Books by Authors I Like:
Jim Trelease takes on the Herculean task of teaching parents how to help their children love reading--and makes it seem easy and logical. In this latest edition is research into hows and whys of reading to children and even lists of great read-aloud books broken down by age. Every household should have a copy of this book lying around (according to my amazing mother who taught me to love reading).
Rebel security task force operative protects country-music star from her stalker. He takes her to his hometown to lay low while they draw out the culprit. Not my favorite, but an enjoyably clean read with engaging side characters.
Two broken characters find love as they build houses for hurricane victims in Puerto Rico. Not a great novel by any means and the romance moved too quickly for me to find it believable, but it was worth a read if you need another clean romance. It's just not one I would reread, so Kindle Unlimited was fine for me.

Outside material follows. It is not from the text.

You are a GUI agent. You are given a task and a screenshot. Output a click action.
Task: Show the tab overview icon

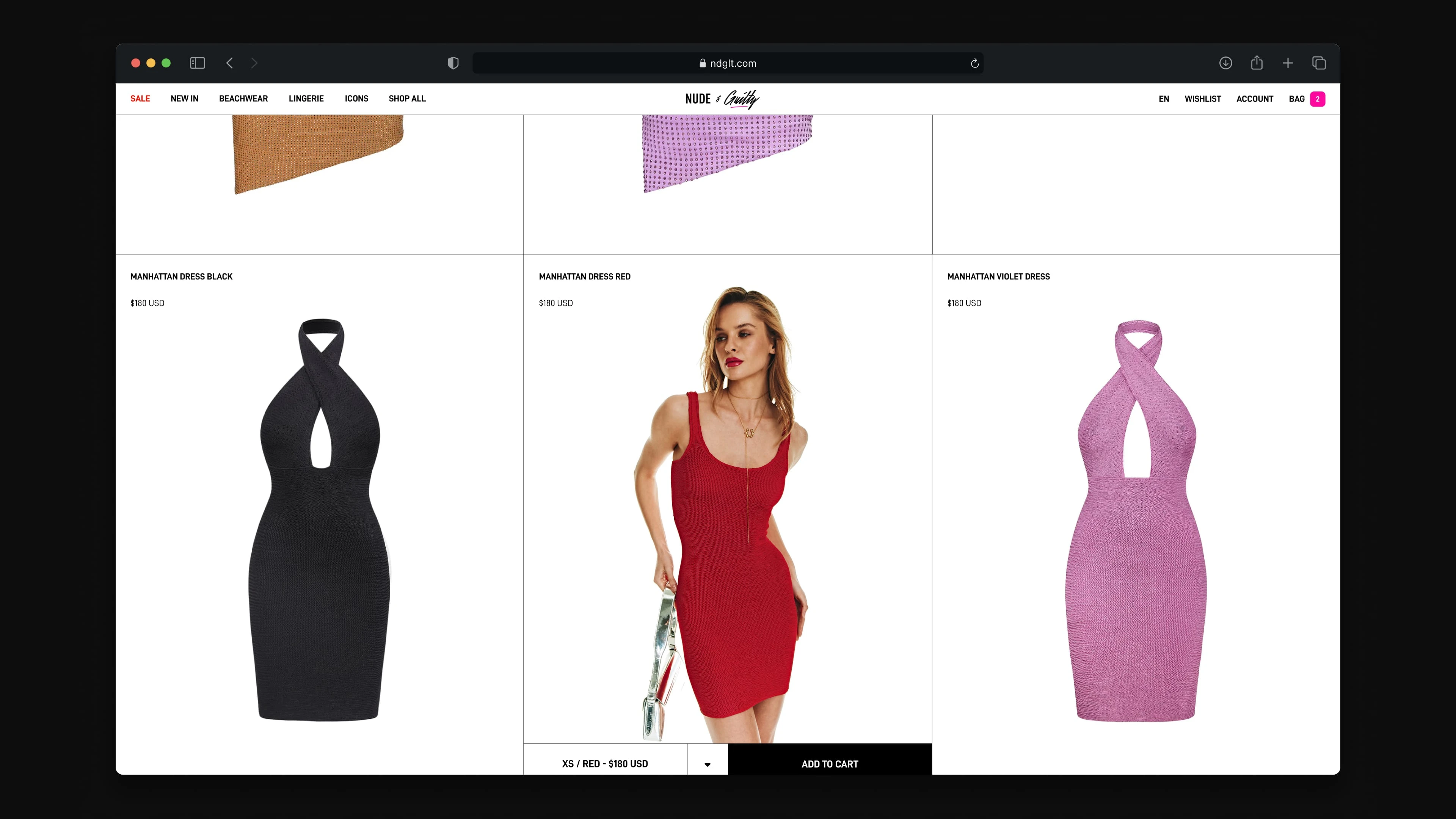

Books I'm Adding to My Reading List:
This is the first book in a romance quartet of Orphan Train tales. A woman takes her two younger siblings on the orphan train as an outplacement agent and finds her calling in life as she strives to protect and place her charges. Evidently involves a wide scope of true-type incidents to paint a vivid picture of life for the orphans farmed out for hard labor or even brothels.
Five Christian novels where lost mail leads to unexpected happiness. Best part? It's free.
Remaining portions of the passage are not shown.